03
December 2026

A Social History of the High Street and the High Cost of Fashion

Welcome to The Arts Society Cardiff / Croeso i Gymdeithas Y Celfyddydau Caerdydd
Thursday, December 3, 2026 - 10:30
Chapter Arts Centre, Market Road
Canton Cardiff CF5 1QE
Online Event

 London’s sumptuous Victorian and Edwardian department stores changed the capital – and changed its women. Shoppers of every rank were lavishly wooed, seduced and often undone by the temptations laid out before them in these new ‘cathedrals of desire’. But as consumerism reached ever more frenzied levels, there was a more personal price to pay.

 This varied and fascinating day brings to life the untold stories behind objects, institutions and ‘invisible’ people of the late 19th and early 20th-Centuries and will take an in-depth look at:

1: The Victorian ‘big store’ and the rise of consumerism.

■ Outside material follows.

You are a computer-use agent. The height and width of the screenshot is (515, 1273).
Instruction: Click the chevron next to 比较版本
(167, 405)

2: The cautionary tale of Heather Firbank; the Edwardian shopaholic whose entire couture wardrobe ended up in the Victoria and Albert Museum.
3: Art Deco and the department store; from roof gardens to curved glass walls, Coronation fever to marketing stunts.

THE ARTS SOCIETY ACCREDITED LECTURER

Ms Tessa Boase

Tessa Boase is a freelance journalist, author, lecturer and campaigner with an interest in uncovering the stories of invisible women from the 19th and early 20th-centuries – revealing how they drove industry, propped up society and influenced politics.

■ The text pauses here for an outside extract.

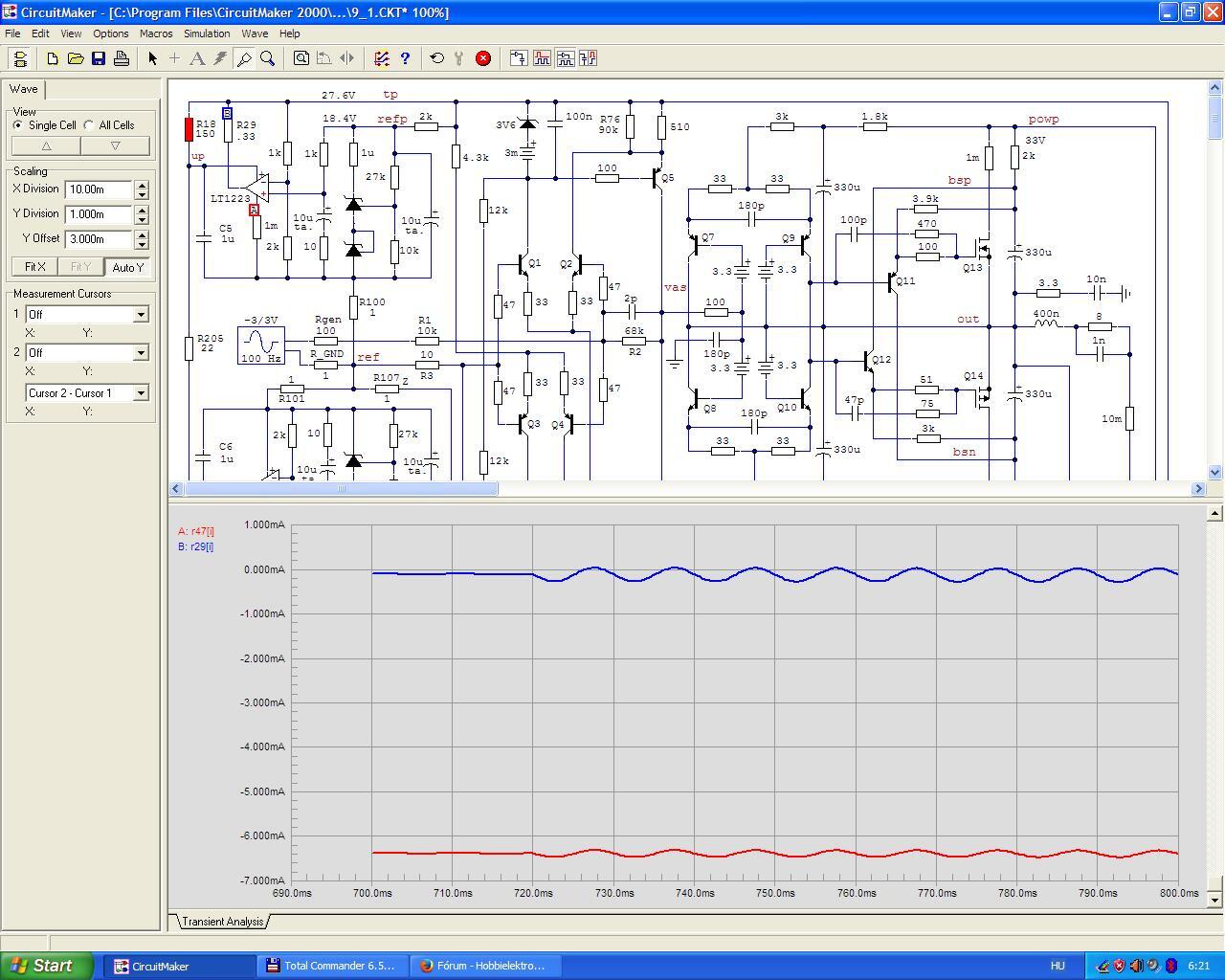
Task: Open the Simulation menu
Action: point(207,33)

She’s the author of three books of social history: The Housekeeper’s Tale: The Women Who Really Ran the English Country House (2014); Etta Lemon: The Woman Who Saved the Birds (first published as Mrs Pankhurst’s Purple Feather in 2018), and London’s Lost Department Stores: A Vanished World of Dazzle and Dreams (2022).

Since uncovering the feminist origins of the RSPB, Tessa has been campaigning for public recognition of its female founders with plaques, portraits and a statue.